Ministers are considering the introduction of a criminal offence of illegally operating a drone in a designated “no-fly zone” near prisons and airports, The Times reported.
The latest scare was disclosed by the UK Airprox Board, which monitors near misses in the sky.
It took place as an Airbus A319 with 156 passengers was coming into land at Liverpool John Lennon Airport on April 22.
In what is believed to be the closest near miss to be recorded, the drone passed by the aircraft’s wingtip.
“It was initially presumed to be a bird,” the board said. “However, as it got closer the [flying officer] realised it was a blue drone with flashing lights . . . His inability to avoid the object portrayed a situation where providence had played a major part in the incident.”

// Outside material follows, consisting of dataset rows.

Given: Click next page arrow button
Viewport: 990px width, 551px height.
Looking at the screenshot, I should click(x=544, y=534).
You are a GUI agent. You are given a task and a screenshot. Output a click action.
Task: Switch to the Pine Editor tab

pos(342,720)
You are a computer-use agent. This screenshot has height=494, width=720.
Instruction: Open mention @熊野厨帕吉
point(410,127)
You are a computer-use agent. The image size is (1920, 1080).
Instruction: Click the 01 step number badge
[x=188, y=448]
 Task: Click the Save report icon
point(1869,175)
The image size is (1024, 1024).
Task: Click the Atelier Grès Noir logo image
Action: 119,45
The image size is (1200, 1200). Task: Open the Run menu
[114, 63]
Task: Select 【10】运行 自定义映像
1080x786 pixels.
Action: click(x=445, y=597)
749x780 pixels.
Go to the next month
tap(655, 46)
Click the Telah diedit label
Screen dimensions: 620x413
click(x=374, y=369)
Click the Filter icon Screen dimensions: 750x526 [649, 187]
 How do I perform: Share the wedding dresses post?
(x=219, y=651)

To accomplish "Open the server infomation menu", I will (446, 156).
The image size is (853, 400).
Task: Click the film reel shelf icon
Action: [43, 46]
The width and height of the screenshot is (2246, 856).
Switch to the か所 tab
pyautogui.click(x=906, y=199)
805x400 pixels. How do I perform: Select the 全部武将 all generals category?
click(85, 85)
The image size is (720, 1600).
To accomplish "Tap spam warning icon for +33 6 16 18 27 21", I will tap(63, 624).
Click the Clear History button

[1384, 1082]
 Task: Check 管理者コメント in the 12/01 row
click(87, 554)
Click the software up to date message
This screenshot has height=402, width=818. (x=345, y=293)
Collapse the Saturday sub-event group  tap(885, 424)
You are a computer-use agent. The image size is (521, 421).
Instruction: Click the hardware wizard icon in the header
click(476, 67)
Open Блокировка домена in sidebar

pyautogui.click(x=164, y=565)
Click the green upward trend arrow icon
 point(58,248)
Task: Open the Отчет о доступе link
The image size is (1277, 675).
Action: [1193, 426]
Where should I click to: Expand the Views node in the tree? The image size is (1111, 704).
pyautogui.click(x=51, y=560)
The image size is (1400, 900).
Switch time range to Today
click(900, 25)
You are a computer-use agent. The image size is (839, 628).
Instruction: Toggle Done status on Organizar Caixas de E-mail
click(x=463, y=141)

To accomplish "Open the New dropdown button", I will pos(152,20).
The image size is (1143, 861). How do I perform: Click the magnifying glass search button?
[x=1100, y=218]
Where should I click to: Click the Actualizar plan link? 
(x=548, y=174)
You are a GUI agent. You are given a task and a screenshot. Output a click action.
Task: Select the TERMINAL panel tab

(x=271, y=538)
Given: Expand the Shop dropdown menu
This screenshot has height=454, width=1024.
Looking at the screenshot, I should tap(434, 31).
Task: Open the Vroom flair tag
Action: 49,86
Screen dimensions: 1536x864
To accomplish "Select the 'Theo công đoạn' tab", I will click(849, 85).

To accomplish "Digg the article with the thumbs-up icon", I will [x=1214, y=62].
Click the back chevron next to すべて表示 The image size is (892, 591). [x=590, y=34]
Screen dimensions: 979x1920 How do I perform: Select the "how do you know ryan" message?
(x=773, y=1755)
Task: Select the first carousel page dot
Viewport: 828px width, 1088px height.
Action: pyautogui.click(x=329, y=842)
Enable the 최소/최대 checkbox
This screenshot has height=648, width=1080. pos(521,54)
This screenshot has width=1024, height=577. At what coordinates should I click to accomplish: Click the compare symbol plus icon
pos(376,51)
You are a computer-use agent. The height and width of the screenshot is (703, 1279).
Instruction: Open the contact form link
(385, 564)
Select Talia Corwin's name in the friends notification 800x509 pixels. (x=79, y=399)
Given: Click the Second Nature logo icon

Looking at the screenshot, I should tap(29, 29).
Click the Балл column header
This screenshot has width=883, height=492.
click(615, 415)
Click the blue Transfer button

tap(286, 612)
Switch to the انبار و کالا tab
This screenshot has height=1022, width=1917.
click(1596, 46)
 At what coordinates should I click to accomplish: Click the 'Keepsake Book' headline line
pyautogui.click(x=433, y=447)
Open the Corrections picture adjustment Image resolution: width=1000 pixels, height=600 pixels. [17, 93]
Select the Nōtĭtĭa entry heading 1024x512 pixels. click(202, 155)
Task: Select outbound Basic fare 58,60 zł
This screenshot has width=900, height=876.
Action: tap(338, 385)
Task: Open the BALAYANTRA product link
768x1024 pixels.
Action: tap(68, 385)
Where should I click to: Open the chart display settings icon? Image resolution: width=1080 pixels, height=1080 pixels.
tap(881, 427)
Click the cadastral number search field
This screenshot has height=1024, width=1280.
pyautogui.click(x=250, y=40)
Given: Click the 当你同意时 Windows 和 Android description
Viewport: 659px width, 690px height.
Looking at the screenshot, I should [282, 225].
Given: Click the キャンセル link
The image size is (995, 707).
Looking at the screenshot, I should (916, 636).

It is understood tougher laws would see a sharp increase in the existing maximum £2,500 penalty for breaking existing rules on drones.
The threat posed by drones has concerned regulators on both sides of the Atlantic with pilots complaining to the Federal Aviation Administration following a sharp increase in the number of near misses.
The European Aviation Safety Agency has also raised the issue.
Amazon is also drawing up plans to employ drones for deliveries.
In recent years the use of drones has increased. Some are used by hobbyists while others have been used by an array of companies, including estate agents taking aerial photographs of larger properties.